The problem: Repeat every line of the listing below exactly, minus the pictures.

Listed entries:
============
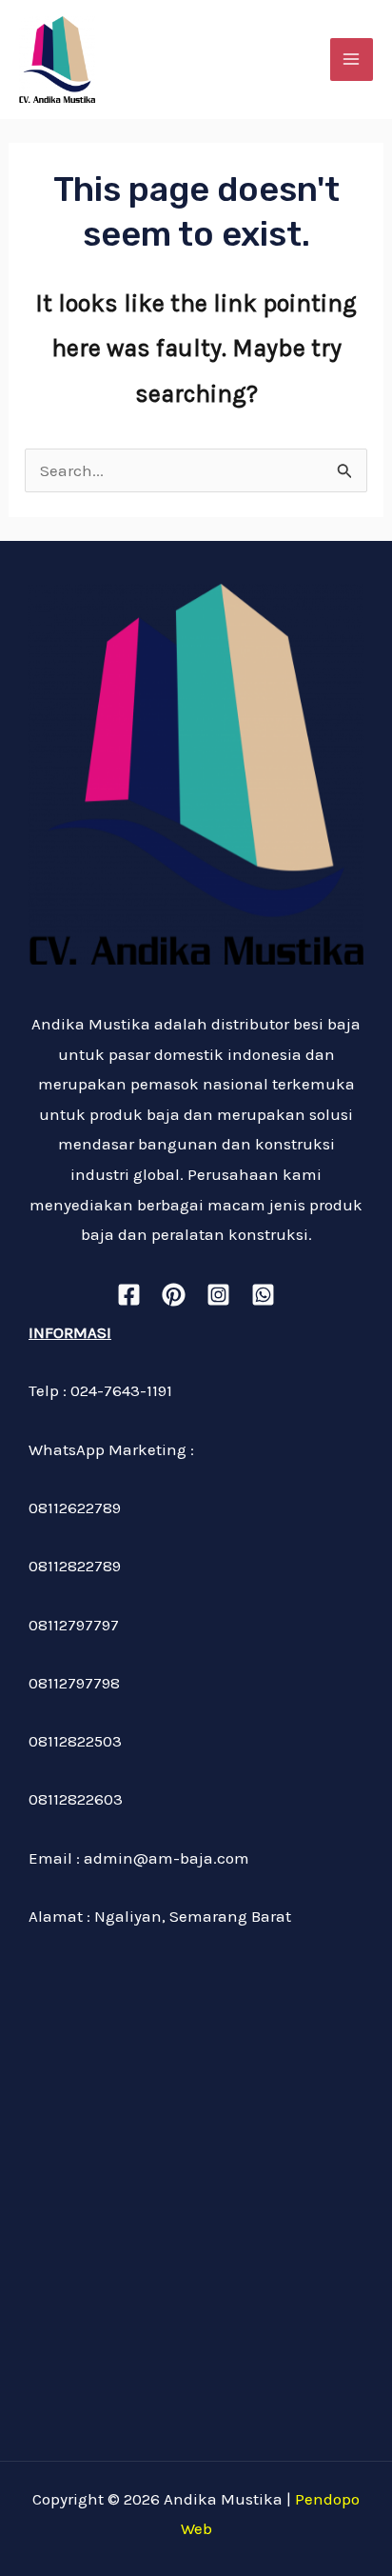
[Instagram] (218, 1295)
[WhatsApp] (263, 1295)
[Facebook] (129, 1295)
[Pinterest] (174, 1295)
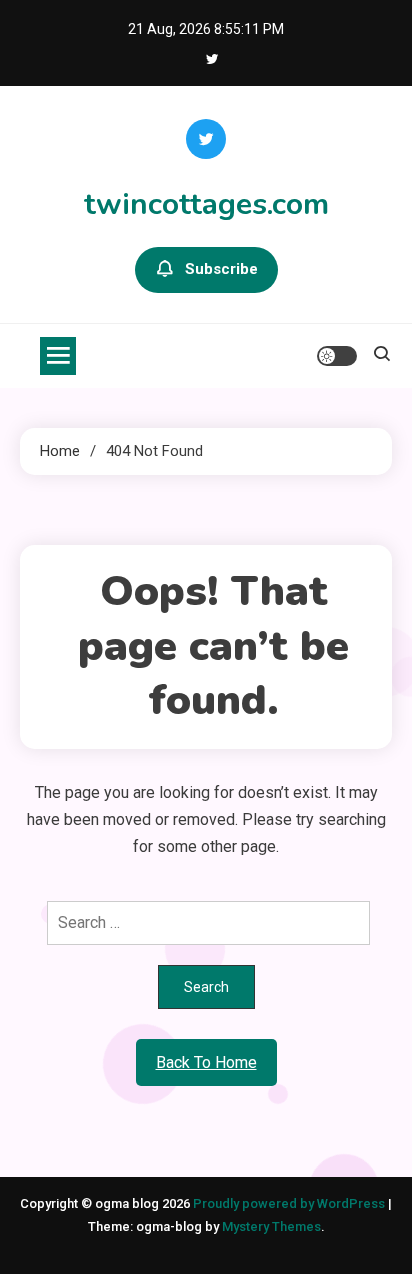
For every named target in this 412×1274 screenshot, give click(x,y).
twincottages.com (206, 204)
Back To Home (206, 1062)
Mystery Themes (271, 1226)
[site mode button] (337, 356)
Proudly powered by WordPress (290, 1203)
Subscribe (221, 269)
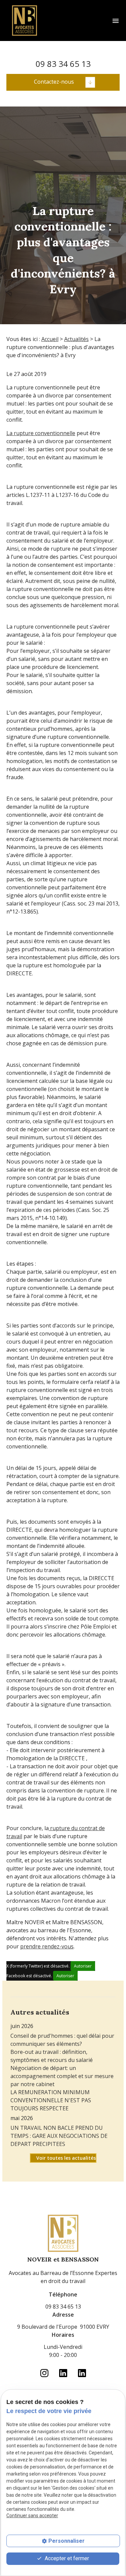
============
Exercise result:
[Instagram] (218, 1295)
[WhatsApp] (263, 1295)
[Facebook] (129, 1295)
[Pinterest] (174, 1295)
For every named target in this 412×1274 screenshot, give click(x,y).
twincottages.com (206, 204)
Back To Home (206, 1062)
Mystery Themes (271, 1226)
[site mode button] (337, 356)
Proudly powered by WordPress (290, 1203)
Subscribe (221, 269)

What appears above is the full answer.